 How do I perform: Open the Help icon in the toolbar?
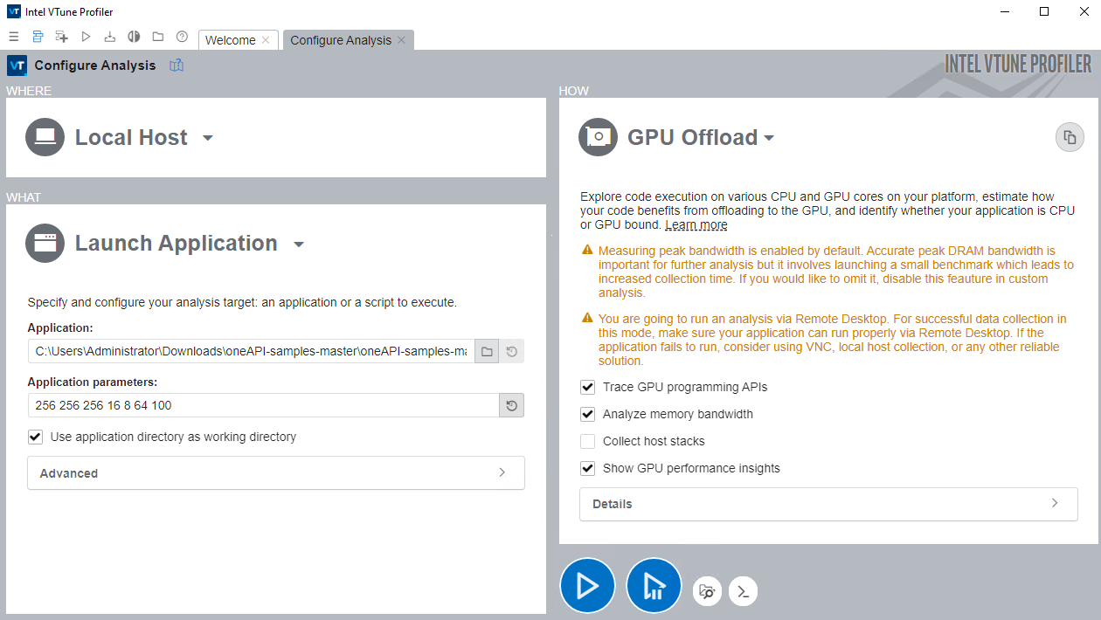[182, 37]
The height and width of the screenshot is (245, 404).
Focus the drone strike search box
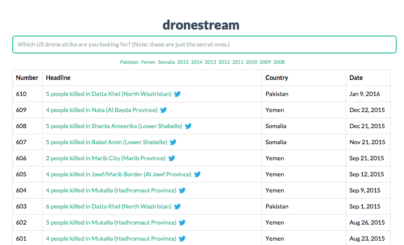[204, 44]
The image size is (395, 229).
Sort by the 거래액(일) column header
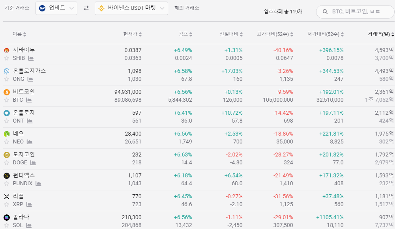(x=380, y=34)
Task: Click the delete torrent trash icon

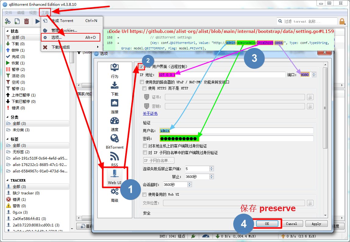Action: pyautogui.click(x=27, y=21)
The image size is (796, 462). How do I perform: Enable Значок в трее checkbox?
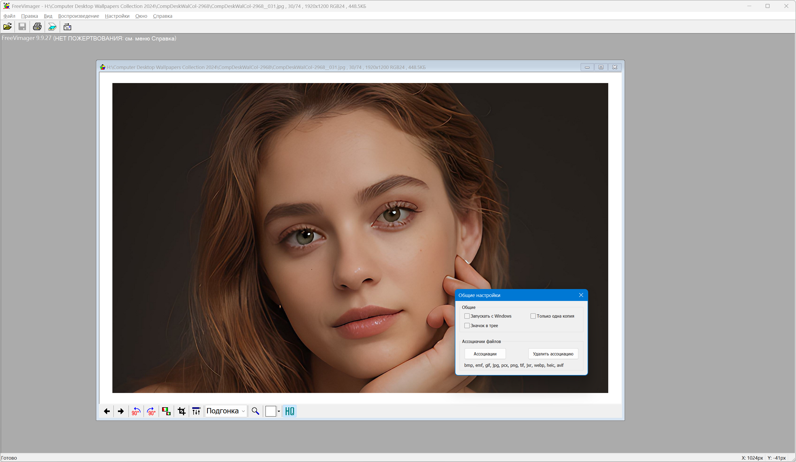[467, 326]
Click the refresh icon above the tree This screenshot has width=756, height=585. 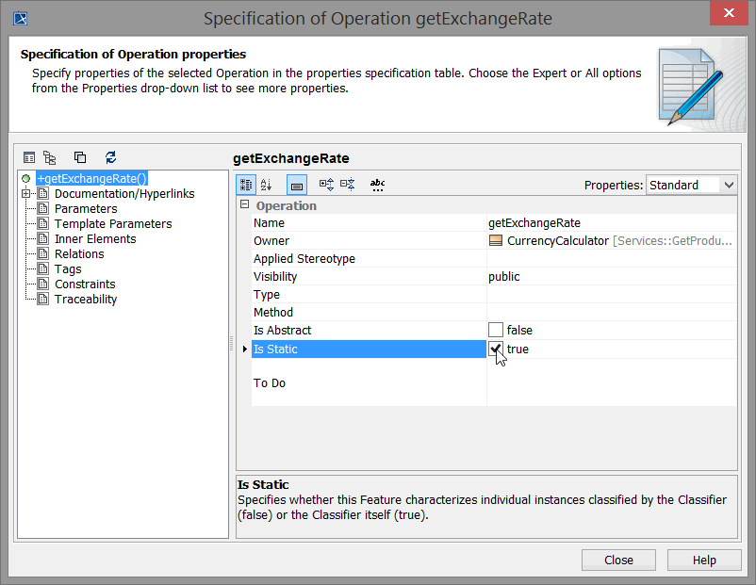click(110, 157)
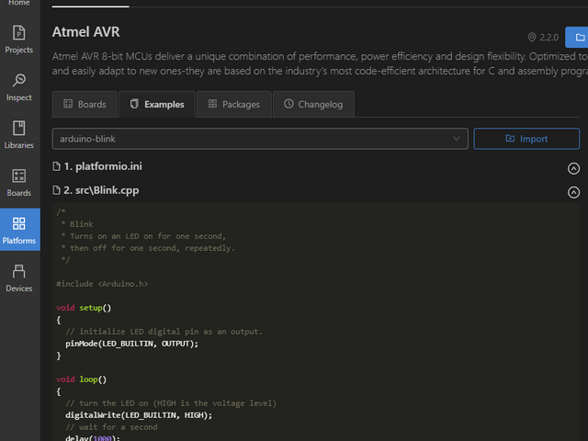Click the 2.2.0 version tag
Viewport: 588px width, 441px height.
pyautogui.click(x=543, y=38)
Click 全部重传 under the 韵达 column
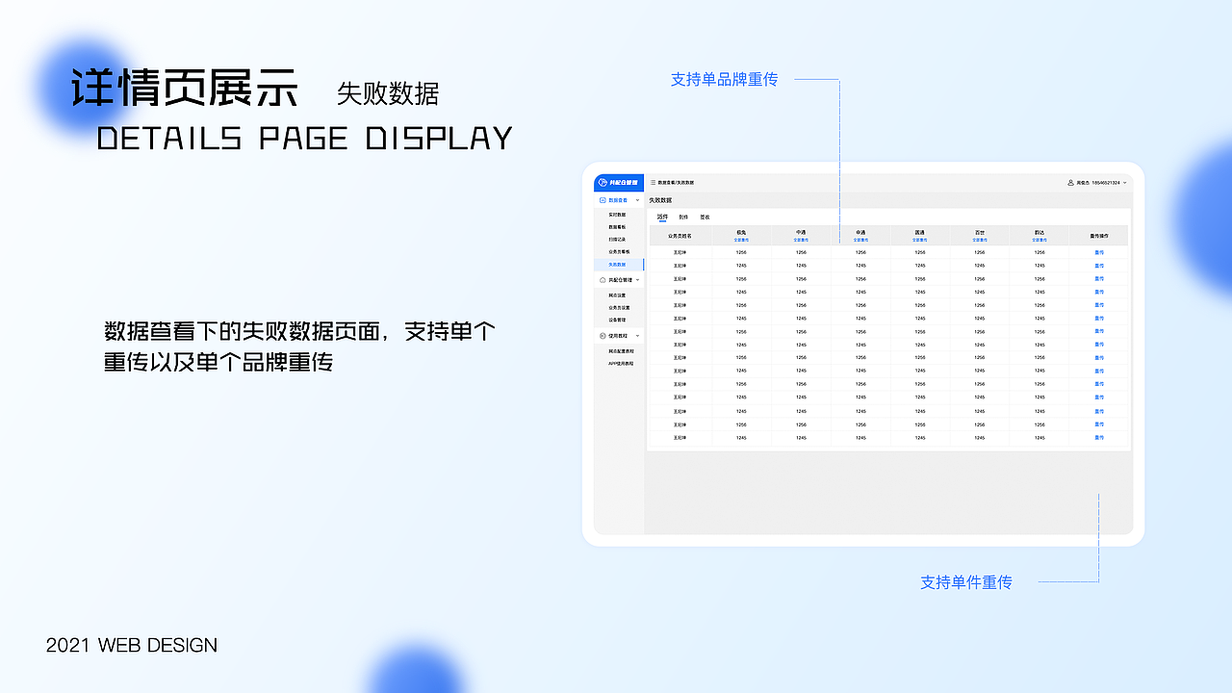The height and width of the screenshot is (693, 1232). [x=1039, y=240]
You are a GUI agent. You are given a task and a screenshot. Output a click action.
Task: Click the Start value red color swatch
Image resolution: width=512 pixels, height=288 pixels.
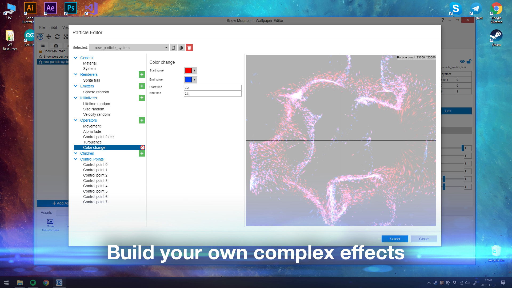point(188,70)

==

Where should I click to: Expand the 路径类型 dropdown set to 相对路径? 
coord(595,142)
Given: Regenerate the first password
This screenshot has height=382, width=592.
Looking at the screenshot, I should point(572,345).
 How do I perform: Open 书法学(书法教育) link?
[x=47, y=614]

==

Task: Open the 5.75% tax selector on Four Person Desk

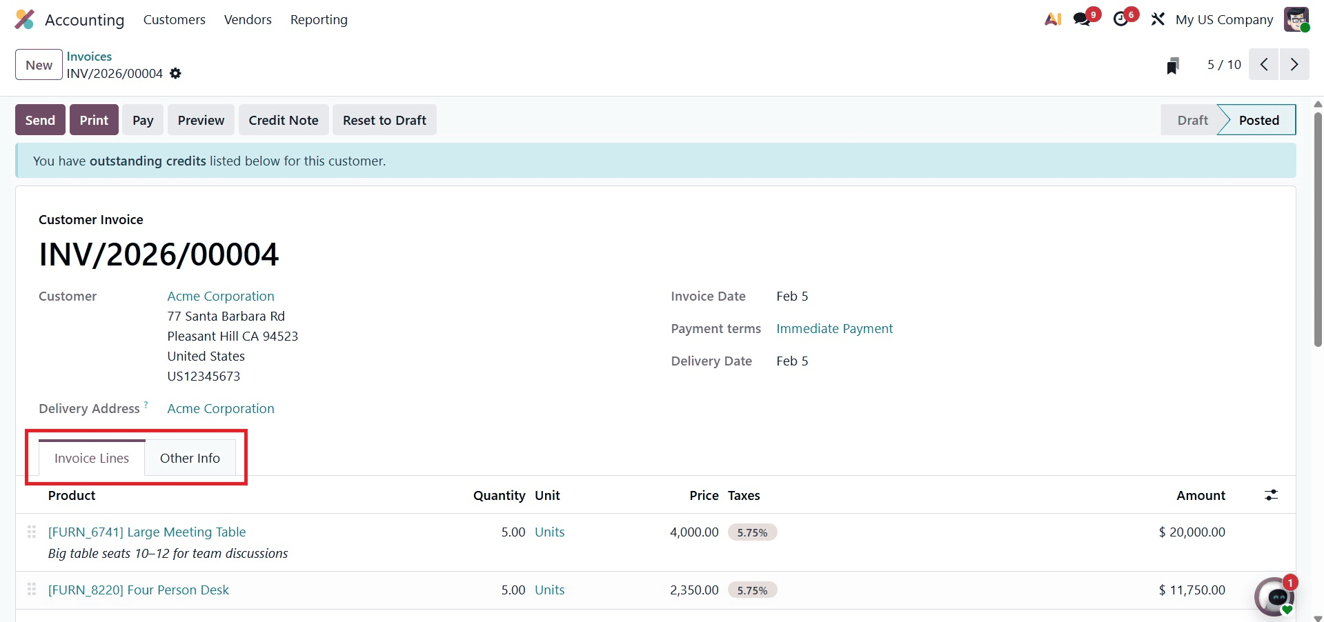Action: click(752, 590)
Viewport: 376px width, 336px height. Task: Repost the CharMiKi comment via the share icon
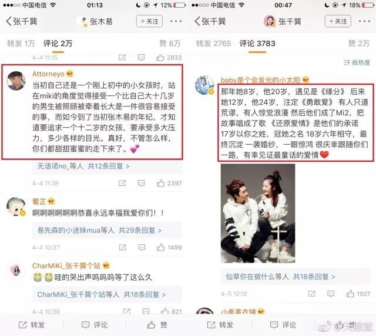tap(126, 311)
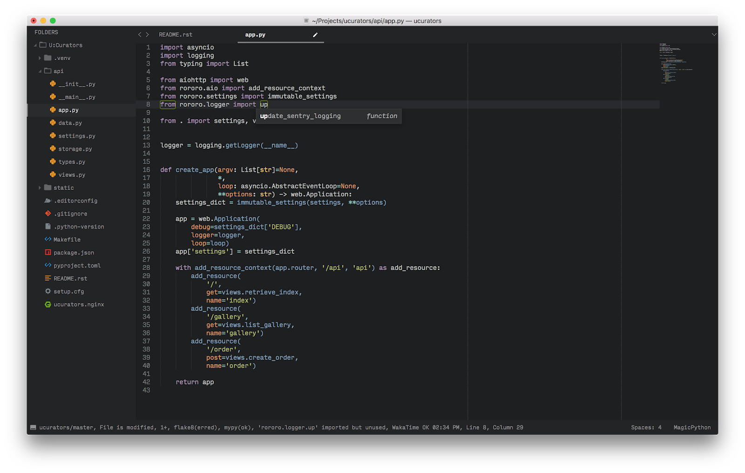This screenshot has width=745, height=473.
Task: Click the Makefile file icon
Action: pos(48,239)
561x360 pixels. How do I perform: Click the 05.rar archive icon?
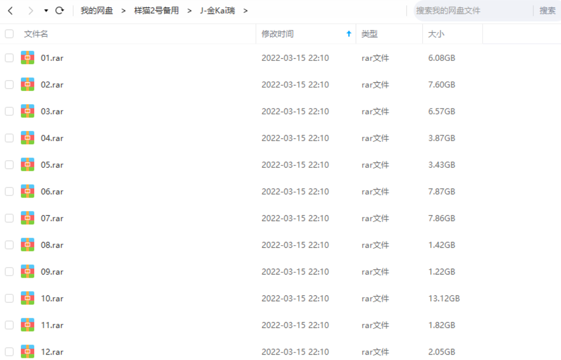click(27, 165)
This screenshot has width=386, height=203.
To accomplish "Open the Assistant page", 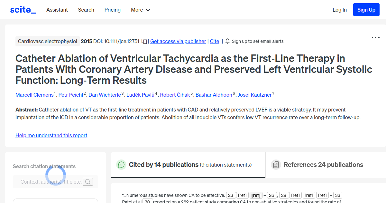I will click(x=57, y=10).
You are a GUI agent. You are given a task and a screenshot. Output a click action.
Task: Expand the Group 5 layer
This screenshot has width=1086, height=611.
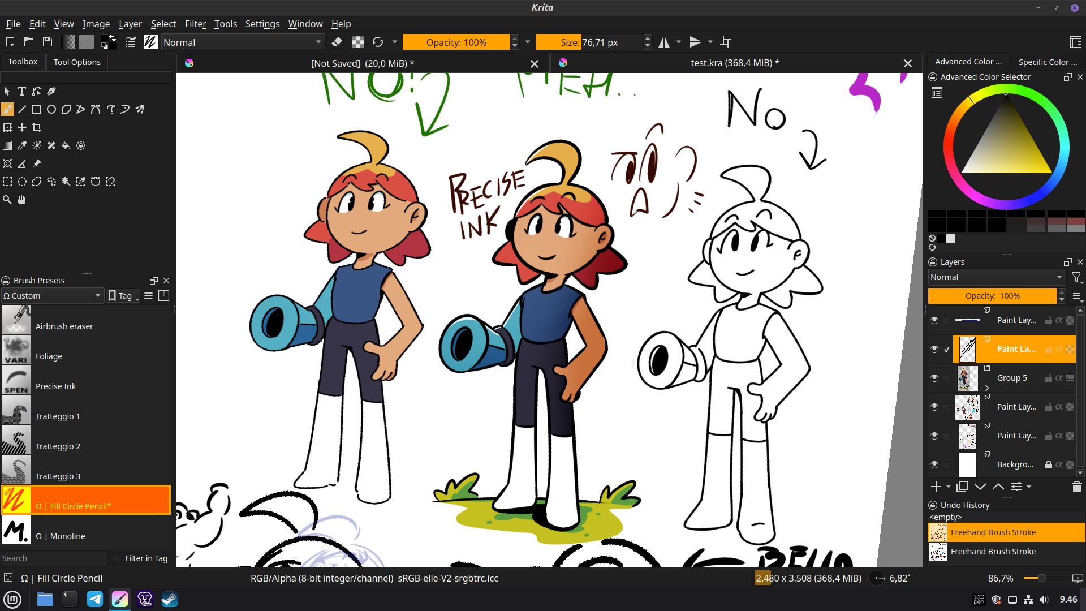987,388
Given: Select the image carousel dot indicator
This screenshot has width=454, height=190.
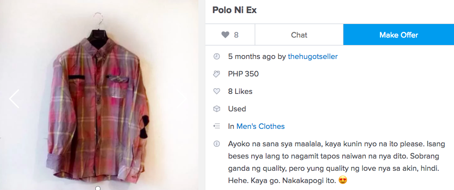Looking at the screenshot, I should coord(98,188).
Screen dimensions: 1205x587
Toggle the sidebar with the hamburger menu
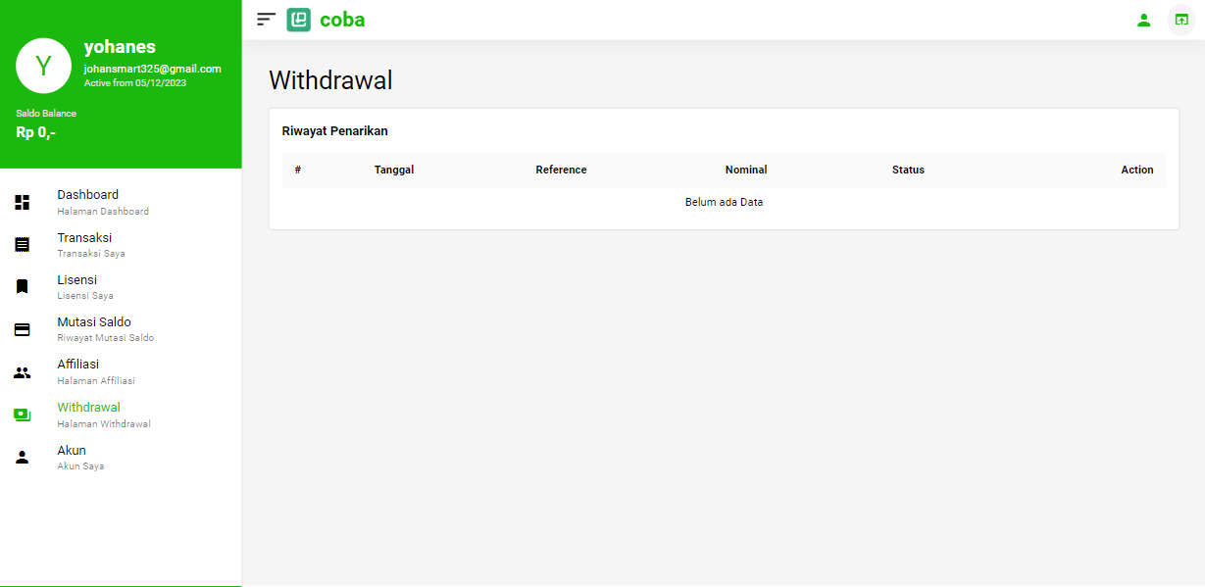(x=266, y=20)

**BRIEF:** Copy the listing starting at the line that contains "Where should I" and ending at the line that contains "[x=47, y=614]", and swap "password" for "passphrase". Keep everything else the same.

**RESPONSE FOR THIS EXERCISE:**
Where should I click to: Expand the 路径类型 dropdown set to 相对路径? 
coord(595,142)
Given: Regenerate the first passphrase
This screenshot has height=382, width=592.
Looking at the screenshot, I should point(572,345).
 How do I perform: Open 书法学(书法教育) link?
[x=47, y=614]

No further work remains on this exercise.